◆ **WHAT TO PRODUCE**
The response must consist of the records below, copied exactly.

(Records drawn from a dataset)
__________
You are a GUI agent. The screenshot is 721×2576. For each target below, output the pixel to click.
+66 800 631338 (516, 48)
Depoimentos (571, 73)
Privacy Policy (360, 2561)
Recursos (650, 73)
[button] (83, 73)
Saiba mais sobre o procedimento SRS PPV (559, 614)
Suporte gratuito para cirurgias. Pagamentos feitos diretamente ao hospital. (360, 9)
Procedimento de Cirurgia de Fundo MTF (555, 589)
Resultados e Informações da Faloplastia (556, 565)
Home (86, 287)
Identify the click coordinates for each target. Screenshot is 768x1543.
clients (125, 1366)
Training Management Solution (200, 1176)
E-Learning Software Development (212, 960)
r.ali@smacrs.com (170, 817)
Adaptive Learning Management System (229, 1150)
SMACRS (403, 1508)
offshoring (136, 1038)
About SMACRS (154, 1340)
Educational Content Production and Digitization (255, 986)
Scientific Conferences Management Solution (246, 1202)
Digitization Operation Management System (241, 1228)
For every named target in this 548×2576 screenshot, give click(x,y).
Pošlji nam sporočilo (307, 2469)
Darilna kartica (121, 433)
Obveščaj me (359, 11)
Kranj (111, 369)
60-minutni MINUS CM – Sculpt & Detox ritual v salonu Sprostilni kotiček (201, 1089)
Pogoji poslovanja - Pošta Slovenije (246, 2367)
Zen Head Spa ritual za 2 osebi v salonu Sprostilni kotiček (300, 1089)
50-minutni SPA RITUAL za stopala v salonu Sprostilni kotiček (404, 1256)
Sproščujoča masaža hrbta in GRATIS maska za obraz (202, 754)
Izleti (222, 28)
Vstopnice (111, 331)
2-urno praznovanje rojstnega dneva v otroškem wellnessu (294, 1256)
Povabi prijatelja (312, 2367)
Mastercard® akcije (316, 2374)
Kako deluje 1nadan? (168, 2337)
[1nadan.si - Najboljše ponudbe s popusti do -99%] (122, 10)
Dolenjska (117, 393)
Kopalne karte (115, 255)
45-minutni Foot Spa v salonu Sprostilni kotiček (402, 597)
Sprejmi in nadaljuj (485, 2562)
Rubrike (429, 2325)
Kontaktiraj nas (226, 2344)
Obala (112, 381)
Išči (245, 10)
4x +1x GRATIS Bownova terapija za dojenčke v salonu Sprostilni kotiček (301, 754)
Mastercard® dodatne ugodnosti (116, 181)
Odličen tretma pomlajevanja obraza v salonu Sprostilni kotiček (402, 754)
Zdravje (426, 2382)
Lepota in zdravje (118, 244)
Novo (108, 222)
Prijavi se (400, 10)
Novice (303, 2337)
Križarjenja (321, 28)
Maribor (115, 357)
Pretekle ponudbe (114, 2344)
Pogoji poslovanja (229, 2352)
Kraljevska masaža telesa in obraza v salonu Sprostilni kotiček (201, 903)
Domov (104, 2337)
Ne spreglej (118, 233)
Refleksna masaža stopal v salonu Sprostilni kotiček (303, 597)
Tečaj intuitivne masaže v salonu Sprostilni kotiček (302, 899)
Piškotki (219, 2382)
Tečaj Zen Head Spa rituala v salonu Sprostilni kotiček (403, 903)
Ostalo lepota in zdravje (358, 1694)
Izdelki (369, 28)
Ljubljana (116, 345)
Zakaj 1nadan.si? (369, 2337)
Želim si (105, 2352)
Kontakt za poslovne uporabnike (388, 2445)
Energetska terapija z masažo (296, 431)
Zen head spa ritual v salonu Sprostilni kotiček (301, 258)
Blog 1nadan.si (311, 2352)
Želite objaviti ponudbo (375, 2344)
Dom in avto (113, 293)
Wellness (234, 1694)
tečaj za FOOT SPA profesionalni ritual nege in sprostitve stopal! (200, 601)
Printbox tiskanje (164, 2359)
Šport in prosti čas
__________
◆ **RESULT**
You are a GUI agent. The screenshot is 721×2576. For each target below, output the pixel to click.
+66 800 631338 (516, 48)
Depoimentos (571, 73)
Privacy Policy (360, 2561)
Recursos (650, 73)
[button] (83, 73)
Saiba mais sobre o procedimento SRS PPV (559, 614)
Suporte gratuito para cirurgias. Pagamentos feitos diretamente ao hospital. (360, 9)
Procedimento de Cirurgia de Fundo MTF (555, 589)
Resultados e Informações da Faloplastia (556, 565)
Home (86, 287)
Identify the click coordinates for each target. Screenshot is 768x1543.
clients (125, 1366)
Training Management Solution (200, 1176)
E-Learning Software Development (212, 960)
r.ali@smacrs.com (170, 817)
Adaptive Learning Management System (229, 1150)
SMACRS (403, 1508)
offshoring (136, 1038)
About SMACRS (154, 1340)
Educational Content Production and Digitization (255, 986)
Scientific Conferences Management Solution (246, 1202)
Digitization Operation Management System (241, 1228)
For every named target in this 548×2576 screenshot, give click(x,y).
Pošlji nam sporočilo (307, 2469)
Darilna kartica (121, 433)
Obveščaj me (359, 11)
Kranj (111, 369)
60-minutni MINUS CM – Sculpt & Detox ritual v salonu Sprostilni kotiček (201, 1089)
Pogoji poslovanja - Pošta Slovenije (246, 2367)
Zen Head Spa ritual za 2 osebi v salonu Sprostilni kotiček (300, 1089)
50-minutni SPA RITUAL za stopala v salonu Sprostilni kotiček (404, 1256)
Sproščujoča masaža hrbta in GRATIS maska za obraz (202, 754)
Izleti (222, 28)
Vstopnice (111, 331)
2-urno praznovanje rojstnega dneva v otroškem wellnessu (294, 1256)
Povabi prijatelja (312, 2367)
Mastercard® akcije (316, 2374)
Kako deluje 1nadan? (168, 2337)
[1nadan.si - Najboljše ponudbe s popusti do -99%] (122, 10)
Dolenjska (117, 393)
Kopalne karte (115, 255)
45-minutni Foot Spa v salonu Sprostilni kotiček (402, 597)
Sprejmi in nadaljuj (485, 2562)
Rubrike (429, 2325)
Kontaktiraj nas (226, 2344)
Obala (112, 381)
Išči (245, 10)
4x +1x GRATIS Bownova terapija za dojenčke v salonu Sprostilni kotiček (301, 754)
Mastercard® dodatne ugodnosti (116, 181)
Odličen tretma pomlajevanja obraza v salonu Sprostilni kotiček (402, 754)
Zdravje (426, 2382)
Lepota in zdravje (118, 244)
Novo (108, 222)
Prijavi se (400, 10)
Novice (303, 2337)
Križarjenja (321, 28)
Maribor (115, 357)
Pretekle ponudbe (114, 2344)
Pogoji poslovanja (229, 2352)
Kraljevska masaža telesa in obraza v salonu Sprostilni kotiček (201, 903)
Domov (104, 2337)
Ne spreglej (118, 233)
Refleksna masaža stopal v salonu Sprostilni kotiček (303, 597)
Tečaj intuitivne masaže v salonu Sprostilni kotiček (302, 899)
Piškotki (219, 2382)
Tečaj Zen Head Spa rituala v salonu Sprostilni kotiček (403, 903)
Ostalo lepota in zdravje (358, 1694)
Izdelki (369, 28)
Ljubljana (116, 345)
Zakaj 1nadan.si? (369, 2337)
Želim si (105, 2352)
Kontakt za poslovne uporabnike (388, 2445)
Energetska terapija z masažo (296, 431)
Zen head spa ritual v salonu Sprostilni kotiček (301, 258)
Blog 1nadan.si (311, 2352)
Želite objaviti ponudbo (375, 2344)
Dom in avto (113, 293)
Wellness (234, 1694)
tečaj za FOOT SPA profesionalni ritual nege in sprostitve stopal! (200, 601)
Printbox tiskanje (164, 2359)
Šport in prosti čas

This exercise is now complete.